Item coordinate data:
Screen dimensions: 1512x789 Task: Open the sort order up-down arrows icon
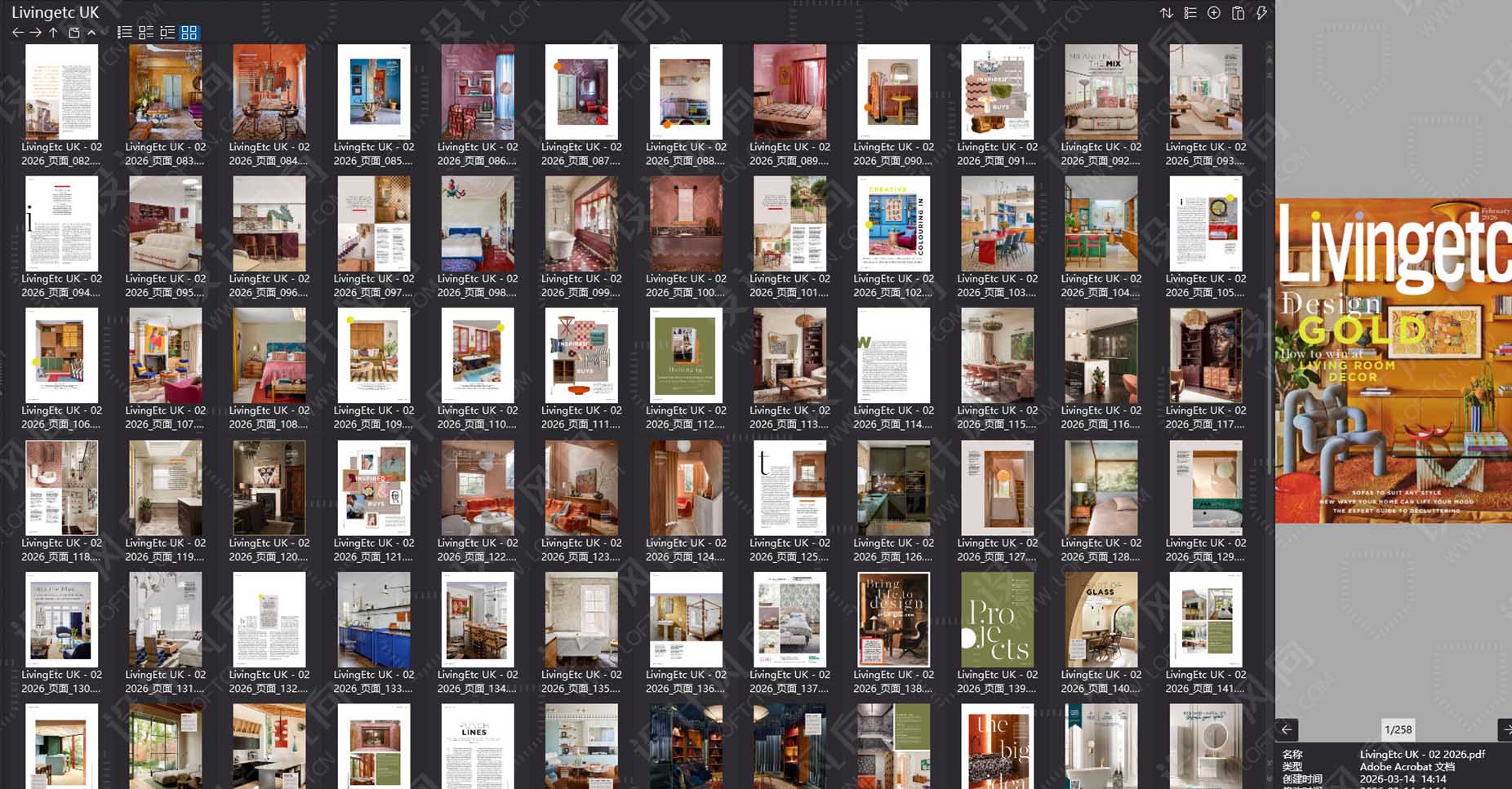pyautogui.click(x=1166, y=13)
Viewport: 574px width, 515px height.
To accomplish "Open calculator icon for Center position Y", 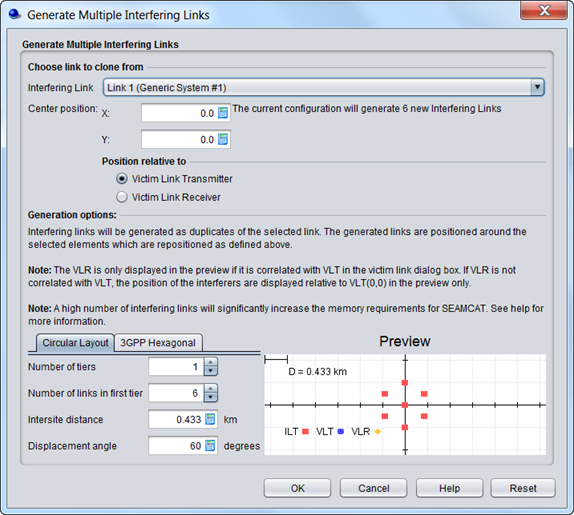I will pos(223,139).
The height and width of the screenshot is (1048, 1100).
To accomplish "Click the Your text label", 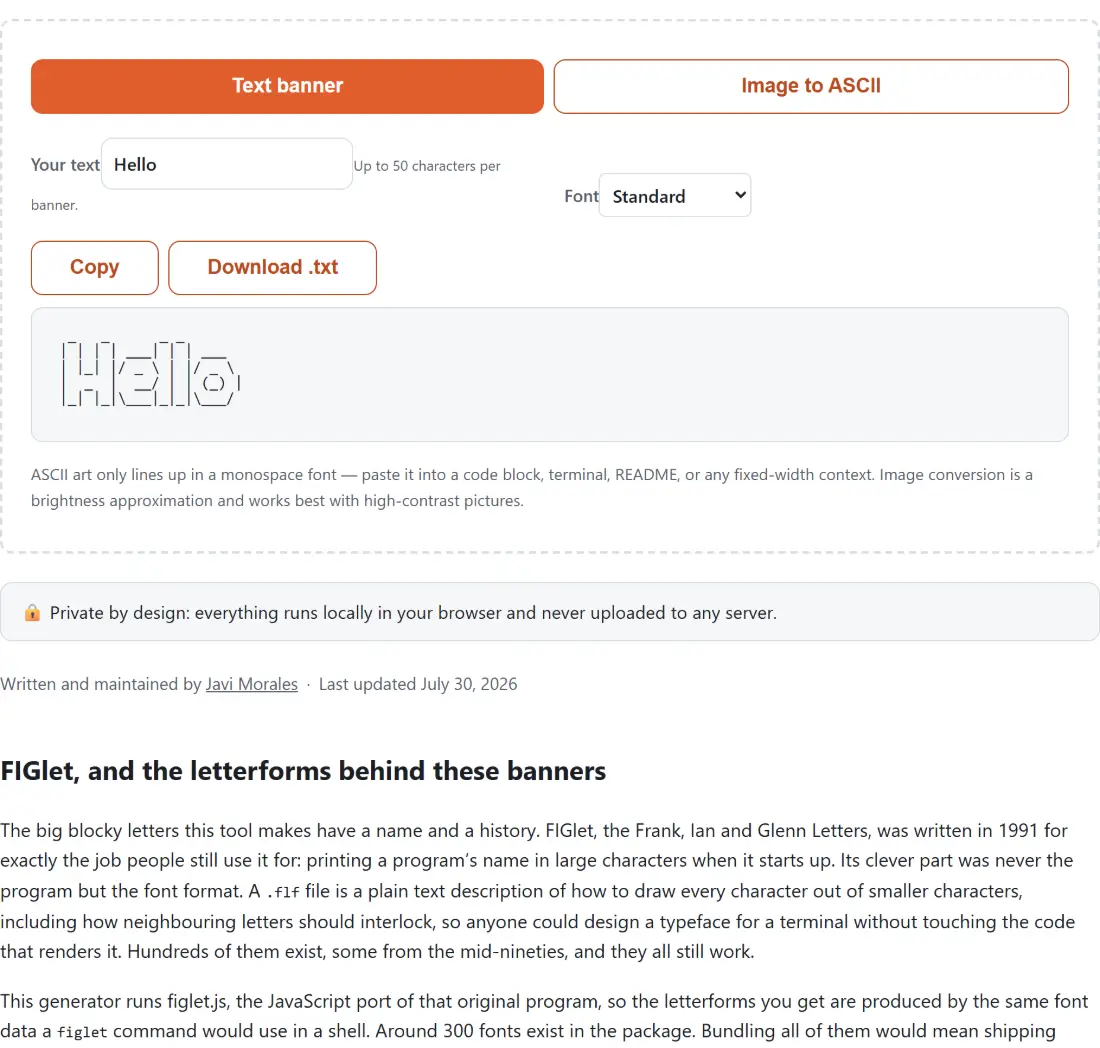I will (65, 165).
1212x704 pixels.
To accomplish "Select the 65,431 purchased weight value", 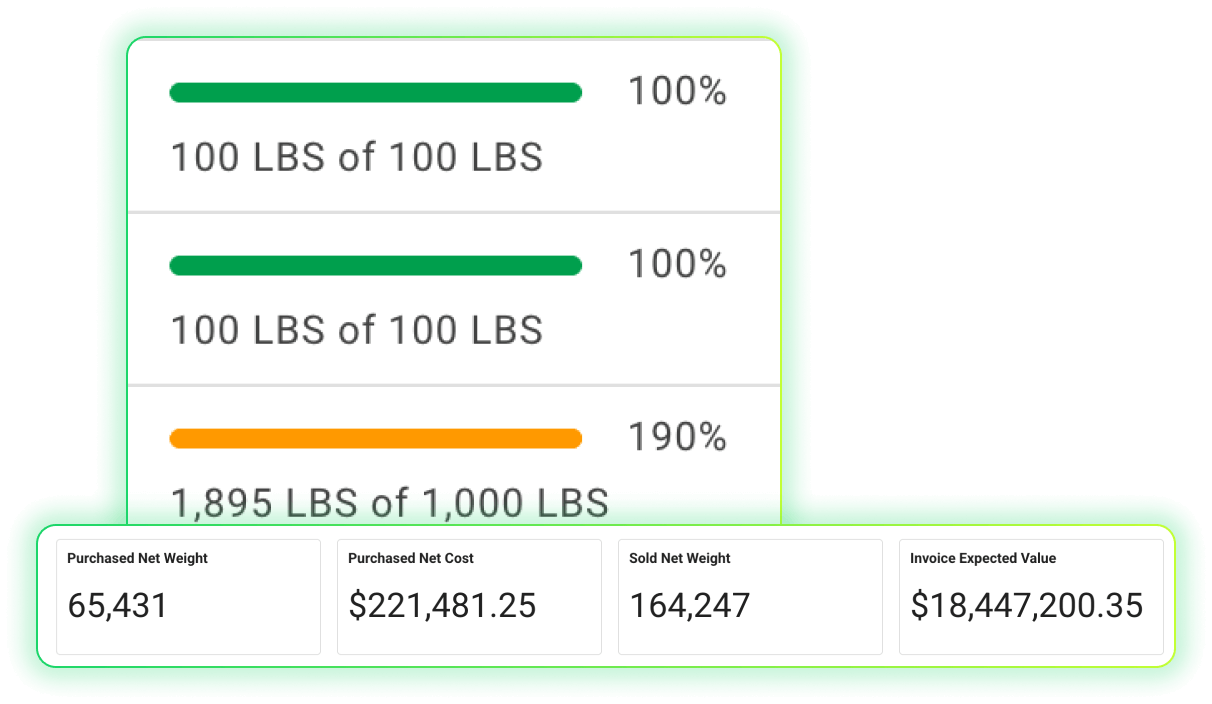I will pos(118,605).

* **Stated exercise**
Which lines in the listing above contain the string "width"? Copy out each of those lines, counting only matches with the same capitalization.

* **Expected output**
Viewport: 574px width, 515px height.
The height and width of the screenshot is (1048, 1100).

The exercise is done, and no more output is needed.